Movies

‘12 Years a Slave’ wins top Toronto prize, solidifying Oscar lead

“12 Years a Slave” took the audience award at the Toronto International Film Festival on Sunday, confirming its position as the leader in Oscar’s Best Picture race. Some 11 previous winners of this prize (like last year’s “Silver Linings Playbook”) have received Best Picture nominations, with four of them, including “Slumdog Millionaire” and “The King’s Speech,” going on to win the top Oscar.

Inspired by the true story of a free Northern black man who is kidnapped and sold into slavery in pre-Civil War Alabama, “12 Years” was already considered the front-runner before winning this bellwether award because of early rave reviews highly praising the film, director Steve McQueen and star Chiwetel Ejiofor.
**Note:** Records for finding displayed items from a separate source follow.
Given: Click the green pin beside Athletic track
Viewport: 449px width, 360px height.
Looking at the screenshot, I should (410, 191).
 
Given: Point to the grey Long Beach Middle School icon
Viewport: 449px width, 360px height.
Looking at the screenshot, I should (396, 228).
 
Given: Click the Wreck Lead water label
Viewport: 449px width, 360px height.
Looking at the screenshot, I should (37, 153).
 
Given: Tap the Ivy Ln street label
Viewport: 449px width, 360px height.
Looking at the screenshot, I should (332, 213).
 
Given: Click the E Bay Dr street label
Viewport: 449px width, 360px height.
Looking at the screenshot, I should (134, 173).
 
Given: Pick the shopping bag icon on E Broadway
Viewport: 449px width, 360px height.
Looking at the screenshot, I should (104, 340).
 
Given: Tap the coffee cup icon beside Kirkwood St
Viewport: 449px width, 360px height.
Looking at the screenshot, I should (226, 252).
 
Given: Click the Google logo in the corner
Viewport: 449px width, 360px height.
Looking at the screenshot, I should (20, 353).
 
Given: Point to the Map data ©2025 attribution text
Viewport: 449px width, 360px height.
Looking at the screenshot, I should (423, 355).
It opens in limited release on Oct. 18.

Toronto does not give out juried awards like many festivals, so the audience award carries tremendous weight. The runners up for the prize were Stephen Frears’s “Philomena,” starring Judi Dench as a woman trying to track down a son she gave up for adoption many years earlier, due for release on Christmas Day; and Denis Villeneuve’s “Prisoners,” a kidnap revenge thriller with Hugh Jackman and Jake Glyllenhaal.

Festival-goers casting ballots preferred them to several other high-profile Oscar hopefuls, including Alfonso Cuaron’s “Gravity” space opera starring Sandra Bullock, and John Wells’ “August:: Osage County,” a stage adaptation headlined by Meryl Streep and Julia Roberts.

Sion Sono’s “Why Don’t You Play In Hell?” took the audience award for the festival’s Midnight Madness section, while Jehane Noujaim’s “The Square” won the audience award for documentaries.